Bayangkan saja. Di tahun 2016, pemenang Tour de France pertama asal Australia Cadel Evans pun mengaku takut menggunakan sepeda di Sydney.

Pernyataan Evans itu dilansir The Sydney Morning Herald. Dia mengaku memilih untuk tidak mengendarai sepeda ketika berada di Sydney.

Dalam wawancara yang sama, Evans memuji usaha Wali Kota Sydney Clover Moore untuk membuat Kota Sydney menjadi lebih ramah terhadap pengendara sepeda.
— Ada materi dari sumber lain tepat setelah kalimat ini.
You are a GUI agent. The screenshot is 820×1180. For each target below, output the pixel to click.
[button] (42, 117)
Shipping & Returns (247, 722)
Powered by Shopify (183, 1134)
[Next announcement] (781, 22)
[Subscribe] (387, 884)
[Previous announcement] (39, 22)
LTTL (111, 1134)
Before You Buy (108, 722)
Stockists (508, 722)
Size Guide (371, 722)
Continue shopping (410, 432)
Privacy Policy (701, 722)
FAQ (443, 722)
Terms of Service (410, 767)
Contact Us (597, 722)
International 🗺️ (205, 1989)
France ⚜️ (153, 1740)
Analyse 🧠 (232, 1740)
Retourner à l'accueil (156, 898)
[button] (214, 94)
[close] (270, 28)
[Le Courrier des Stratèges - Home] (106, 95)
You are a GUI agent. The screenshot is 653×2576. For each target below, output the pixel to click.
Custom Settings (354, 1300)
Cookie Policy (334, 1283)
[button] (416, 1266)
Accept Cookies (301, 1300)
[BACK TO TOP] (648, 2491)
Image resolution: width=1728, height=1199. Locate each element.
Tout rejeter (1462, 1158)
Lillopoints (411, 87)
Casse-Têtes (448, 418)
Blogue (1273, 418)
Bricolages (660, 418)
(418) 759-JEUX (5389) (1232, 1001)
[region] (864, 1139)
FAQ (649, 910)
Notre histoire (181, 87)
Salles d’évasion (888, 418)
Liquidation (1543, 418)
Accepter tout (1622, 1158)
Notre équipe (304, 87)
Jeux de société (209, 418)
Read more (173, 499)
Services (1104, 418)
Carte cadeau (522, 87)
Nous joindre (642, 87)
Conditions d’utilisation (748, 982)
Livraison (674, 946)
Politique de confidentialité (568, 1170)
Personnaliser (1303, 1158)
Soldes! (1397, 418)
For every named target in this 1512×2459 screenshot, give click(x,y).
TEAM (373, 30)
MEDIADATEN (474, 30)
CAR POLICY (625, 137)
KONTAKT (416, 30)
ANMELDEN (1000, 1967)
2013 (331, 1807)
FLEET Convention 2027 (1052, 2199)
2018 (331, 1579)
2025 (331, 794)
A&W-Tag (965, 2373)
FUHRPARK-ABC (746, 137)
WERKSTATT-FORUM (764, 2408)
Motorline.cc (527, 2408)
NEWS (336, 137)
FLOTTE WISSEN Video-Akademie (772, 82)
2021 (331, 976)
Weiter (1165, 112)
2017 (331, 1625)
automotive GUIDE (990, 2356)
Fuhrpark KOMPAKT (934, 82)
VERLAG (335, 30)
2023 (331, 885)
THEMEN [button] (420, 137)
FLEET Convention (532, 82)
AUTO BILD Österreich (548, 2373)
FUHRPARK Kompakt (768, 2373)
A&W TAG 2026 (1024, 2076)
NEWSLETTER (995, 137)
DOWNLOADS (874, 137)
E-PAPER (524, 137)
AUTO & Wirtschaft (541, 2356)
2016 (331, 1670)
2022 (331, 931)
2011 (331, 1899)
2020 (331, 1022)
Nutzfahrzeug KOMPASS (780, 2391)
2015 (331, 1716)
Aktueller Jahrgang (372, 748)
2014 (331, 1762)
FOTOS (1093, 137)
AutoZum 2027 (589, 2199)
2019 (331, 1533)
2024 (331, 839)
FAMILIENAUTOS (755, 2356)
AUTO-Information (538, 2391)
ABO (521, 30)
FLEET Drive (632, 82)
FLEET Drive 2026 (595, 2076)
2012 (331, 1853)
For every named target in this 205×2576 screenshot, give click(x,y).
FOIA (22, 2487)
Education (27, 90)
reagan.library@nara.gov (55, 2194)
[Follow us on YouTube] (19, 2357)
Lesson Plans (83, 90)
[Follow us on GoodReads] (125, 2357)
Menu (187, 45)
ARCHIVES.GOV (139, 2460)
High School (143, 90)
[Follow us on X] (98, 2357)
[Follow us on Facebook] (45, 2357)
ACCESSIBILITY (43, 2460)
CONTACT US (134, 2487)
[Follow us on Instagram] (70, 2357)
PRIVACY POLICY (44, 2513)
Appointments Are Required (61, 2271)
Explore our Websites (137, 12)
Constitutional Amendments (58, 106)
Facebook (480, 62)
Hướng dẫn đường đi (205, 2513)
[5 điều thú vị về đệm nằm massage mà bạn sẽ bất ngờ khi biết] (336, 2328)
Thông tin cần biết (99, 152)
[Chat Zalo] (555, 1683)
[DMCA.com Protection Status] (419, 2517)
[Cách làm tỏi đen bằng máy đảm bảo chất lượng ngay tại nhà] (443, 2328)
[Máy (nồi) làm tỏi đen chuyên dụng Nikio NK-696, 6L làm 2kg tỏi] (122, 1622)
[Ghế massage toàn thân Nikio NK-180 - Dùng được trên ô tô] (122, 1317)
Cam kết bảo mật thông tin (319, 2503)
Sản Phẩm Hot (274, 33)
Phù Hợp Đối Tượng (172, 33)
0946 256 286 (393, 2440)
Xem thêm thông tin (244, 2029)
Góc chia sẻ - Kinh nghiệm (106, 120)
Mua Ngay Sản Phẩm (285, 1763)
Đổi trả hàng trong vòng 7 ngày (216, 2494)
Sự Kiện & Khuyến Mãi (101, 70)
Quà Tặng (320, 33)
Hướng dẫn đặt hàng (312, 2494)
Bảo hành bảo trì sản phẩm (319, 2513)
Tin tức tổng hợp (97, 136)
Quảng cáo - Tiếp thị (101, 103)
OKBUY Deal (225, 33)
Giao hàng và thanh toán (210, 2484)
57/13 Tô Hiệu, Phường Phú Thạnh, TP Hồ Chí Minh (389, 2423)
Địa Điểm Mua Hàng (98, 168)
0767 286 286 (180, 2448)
“Sydney adalah kota di mana budaya para pengendara mobil sangat kental, dan juga saya kira cara berpikir beberapa kalangan harus berubah,” kata Michelle Zeibots.

“Kita harus menyadarai bahwa dalam kenyataannya, ada anak-anak yang mengendarai sepeda ke sekolah, ada pekerja kantoran naik sepeda, dan tidak seharusnya orang-orang ini merasa terancam.”